20.

- Pourquoi quand je reviens, c'est toi qui es sur le départ ? râla Albator.

- J'aurais même dû repartir à la fin du mois dernier, remarqua son père. Mais il était hors de question que tu sortes sans que je ne sois là pour t'accueillir !

- Oui, j'apprécie. Mais il me faut reprendre ma vie en mains au plus vite. Ce fantôme d'Aldéran avait raison : je me suis complètement ramolli. Il ne reste rien de la réputation du Pirate redouté de tous ! Je dois redevenir crédible, sinon je n'arriverai plus jamais à me faire respecter, à commencer par mon propre équipage !

- Je crois qu'ils sont entièrement derrière toi, glissa Skendar en refermant la valise la plus proche. Vu les messages envoyés ici, ils étaient très inquiets pour toi, et je ne peux pas dire que j'ai vraiment pu les rassurer, sauf ces dernières semaines.

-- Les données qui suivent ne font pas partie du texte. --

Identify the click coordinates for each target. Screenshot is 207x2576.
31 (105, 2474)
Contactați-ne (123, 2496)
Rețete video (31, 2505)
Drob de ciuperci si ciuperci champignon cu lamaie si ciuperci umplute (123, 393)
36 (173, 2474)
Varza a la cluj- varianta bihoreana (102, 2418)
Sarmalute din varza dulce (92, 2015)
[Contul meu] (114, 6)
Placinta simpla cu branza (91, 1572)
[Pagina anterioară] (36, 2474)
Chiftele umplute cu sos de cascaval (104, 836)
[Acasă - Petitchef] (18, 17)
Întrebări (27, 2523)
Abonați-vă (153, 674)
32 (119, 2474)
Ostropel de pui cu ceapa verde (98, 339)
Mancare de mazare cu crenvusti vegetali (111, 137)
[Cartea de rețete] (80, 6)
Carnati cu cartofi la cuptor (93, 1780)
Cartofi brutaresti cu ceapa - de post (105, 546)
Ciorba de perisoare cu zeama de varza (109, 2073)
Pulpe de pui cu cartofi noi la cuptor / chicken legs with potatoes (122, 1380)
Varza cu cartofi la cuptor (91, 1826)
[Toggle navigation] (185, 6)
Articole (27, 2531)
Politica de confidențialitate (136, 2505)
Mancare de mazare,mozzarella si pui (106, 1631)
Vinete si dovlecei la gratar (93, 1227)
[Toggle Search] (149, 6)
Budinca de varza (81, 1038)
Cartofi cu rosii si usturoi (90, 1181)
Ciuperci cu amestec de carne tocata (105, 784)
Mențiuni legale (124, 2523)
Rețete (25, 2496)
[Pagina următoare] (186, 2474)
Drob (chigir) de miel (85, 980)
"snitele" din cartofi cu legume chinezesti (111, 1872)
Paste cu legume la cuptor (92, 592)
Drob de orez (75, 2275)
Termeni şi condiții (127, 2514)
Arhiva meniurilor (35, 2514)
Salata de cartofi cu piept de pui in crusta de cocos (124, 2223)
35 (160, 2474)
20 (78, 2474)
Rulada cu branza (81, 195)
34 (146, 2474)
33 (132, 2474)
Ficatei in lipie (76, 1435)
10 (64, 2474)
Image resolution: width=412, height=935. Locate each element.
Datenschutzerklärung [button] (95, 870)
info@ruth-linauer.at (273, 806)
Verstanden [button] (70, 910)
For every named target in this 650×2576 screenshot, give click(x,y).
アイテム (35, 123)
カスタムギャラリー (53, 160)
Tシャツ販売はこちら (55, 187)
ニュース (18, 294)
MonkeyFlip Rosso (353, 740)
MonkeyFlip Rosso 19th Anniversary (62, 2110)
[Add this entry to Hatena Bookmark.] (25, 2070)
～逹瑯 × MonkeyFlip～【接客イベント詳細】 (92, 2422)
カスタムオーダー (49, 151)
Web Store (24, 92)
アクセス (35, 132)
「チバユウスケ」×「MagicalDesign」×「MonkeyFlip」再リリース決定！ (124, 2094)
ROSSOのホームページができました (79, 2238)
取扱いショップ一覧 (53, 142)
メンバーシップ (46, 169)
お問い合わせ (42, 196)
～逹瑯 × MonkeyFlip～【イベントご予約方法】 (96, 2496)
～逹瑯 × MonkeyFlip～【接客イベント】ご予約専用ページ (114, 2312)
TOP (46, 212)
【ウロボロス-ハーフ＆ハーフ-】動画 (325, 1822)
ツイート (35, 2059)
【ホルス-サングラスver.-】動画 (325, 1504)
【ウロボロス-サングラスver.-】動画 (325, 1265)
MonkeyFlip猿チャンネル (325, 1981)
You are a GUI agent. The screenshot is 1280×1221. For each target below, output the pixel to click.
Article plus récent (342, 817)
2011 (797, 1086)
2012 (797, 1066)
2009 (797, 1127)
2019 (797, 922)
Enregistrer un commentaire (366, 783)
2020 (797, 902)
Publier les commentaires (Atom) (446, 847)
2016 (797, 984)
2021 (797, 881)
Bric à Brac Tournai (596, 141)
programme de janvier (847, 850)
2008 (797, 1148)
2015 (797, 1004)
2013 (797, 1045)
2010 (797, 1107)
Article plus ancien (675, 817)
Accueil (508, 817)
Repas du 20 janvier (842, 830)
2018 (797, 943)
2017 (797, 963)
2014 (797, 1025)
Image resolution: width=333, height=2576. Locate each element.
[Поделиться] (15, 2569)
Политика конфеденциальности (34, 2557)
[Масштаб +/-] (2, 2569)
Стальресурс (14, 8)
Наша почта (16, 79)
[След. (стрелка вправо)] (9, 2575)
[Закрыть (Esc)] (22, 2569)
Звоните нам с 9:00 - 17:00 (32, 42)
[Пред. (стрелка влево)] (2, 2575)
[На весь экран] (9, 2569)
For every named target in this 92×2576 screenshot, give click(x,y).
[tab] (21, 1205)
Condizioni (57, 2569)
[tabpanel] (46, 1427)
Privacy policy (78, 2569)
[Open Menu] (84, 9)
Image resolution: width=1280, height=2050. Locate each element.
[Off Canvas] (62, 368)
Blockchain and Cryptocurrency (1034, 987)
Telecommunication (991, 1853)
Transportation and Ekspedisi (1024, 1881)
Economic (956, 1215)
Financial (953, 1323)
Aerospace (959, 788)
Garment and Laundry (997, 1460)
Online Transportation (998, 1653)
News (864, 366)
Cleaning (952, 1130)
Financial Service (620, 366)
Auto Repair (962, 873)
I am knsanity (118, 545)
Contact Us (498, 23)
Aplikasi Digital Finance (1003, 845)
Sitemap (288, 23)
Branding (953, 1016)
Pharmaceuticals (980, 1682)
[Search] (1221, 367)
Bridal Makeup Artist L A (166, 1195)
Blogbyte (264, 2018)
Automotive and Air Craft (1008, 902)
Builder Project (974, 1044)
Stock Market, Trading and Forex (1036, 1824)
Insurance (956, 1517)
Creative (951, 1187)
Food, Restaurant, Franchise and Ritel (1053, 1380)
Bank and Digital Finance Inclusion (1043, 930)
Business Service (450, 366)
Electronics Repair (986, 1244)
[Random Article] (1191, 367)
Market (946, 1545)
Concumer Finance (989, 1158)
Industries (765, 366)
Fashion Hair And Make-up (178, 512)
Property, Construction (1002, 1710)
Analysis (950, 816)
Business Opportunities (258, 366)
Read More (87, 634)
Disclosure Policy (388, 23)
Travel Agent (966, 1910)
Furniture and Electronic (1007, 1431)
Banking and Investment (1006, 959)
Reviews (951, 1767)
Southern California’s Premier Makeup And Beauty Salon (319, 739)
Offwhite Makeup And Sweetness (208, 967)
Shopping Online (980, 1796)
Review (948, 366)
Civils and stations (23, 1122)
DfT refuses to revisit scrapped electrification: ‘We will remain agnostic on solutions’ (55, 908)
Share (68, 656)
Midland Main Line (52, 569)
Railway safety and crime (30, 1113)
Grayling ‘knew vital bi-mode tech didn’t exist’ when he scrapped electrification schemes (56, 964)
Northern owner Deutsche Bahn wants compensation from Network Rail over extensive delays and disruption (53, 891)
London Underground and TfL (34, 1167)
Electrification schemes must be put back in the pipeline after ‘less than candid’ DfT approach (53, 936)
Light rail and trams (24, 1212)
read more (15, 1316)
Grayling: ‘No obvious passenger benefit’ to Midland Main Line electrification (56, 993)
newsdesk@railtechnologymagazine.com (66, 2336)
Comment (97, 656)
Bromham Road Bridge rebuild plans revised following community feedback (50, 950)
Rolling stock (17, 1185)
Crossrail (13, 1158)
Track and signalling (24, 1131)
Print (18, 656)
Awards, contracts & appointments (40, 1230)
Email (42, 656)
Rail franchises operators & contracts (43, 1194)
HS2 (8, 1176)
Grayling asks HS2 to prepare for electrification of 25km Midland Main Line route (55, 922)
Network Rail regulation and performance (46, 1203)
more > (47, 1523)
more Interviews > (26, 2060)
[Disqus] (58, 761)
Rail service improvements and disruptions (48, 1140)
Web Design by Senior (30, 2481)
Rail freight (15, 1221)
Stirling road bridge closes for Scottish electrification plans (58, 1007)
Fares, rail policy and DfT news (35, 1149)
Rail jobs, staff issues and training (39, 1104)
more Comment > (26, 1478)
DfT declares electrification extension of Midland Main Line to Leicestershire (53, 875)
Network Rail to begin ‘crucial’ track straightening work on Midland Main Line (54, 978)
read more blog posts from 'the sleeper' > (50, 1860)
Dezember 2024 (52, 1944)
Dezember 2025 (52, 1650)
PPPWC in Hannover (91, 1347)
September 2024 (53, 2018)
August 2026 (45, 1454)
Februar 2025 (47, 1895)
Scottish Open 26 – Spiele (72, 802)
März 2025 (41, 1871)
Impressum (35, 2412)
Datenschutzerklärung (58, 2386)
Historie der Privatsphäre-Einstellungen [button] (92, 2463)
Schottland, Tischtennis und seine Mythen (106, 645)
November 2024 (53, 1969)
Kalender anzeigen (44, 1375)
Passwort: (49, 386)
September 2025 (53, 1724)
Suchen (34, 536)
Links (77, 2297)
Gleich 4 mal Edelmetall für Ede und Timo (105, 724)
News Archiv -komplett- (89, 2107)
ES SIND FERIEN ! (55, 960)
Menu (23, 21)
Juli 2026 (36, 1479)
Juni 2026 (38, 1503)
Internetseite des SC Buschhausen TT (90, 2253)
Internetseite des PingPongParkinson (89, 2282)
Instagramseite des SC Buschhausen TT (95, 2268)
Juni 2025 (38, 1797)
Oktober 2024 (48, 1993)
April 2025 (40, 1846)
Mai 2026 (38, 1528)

- Je prendrai contact avec l'Arcadia, bien que je n'aie guère envie de me colleter de sitôt à cette partie de ma vie, marmonna le jeune homme, en totale incohérence avec les propos tenus juste avant ! Être ici, hors du temps, presque, avec Alhannis, que demander de mieux à la vie ! ?

- Je comprends. Et c'est effectivement cet environnement protégé qui va te permettre de repartir de plus belle.

- Oui, il faut que je rejoigne l'Arche des Carsinômes… J'ai besoin de réponses.

- A propos de la Carsinoé qui s'est alliée à Léllanya Urghon et qui t'a torturé.

Albator inclina positivement la tête.

- Viens avec moi, intima soudain son père en quittant rapidement la chambre.


Skendar avait quitté le corps principal du château, avait traversé le parc pour se rendre dans un grand kiosque de verre.

- Le pavillon de musique ? s'étonna son fils.

- Si tous tes souvenirs te sont revenus, il doit y avoir ceux doux de l'instrument que je t'avais offert pour tes six ans ?

- Mon Giguntark !

- Oui, je l'avais gardé précieusement à ta disparition, comme ton appartement… jusqu'à ce qu'un Pirate m'embarque tout !

- Mon Giguntark, répéta Albator en ouvrant l'étui dans lequel reposait un violon noir.

Il pinça les cordes.

- Et toujours parfaitement accordé, comme si je l'avais utilisé chaque jour.

- J'y ai fait veiller. Il n'est que temps que tu reprennes ce fidèle compagnon.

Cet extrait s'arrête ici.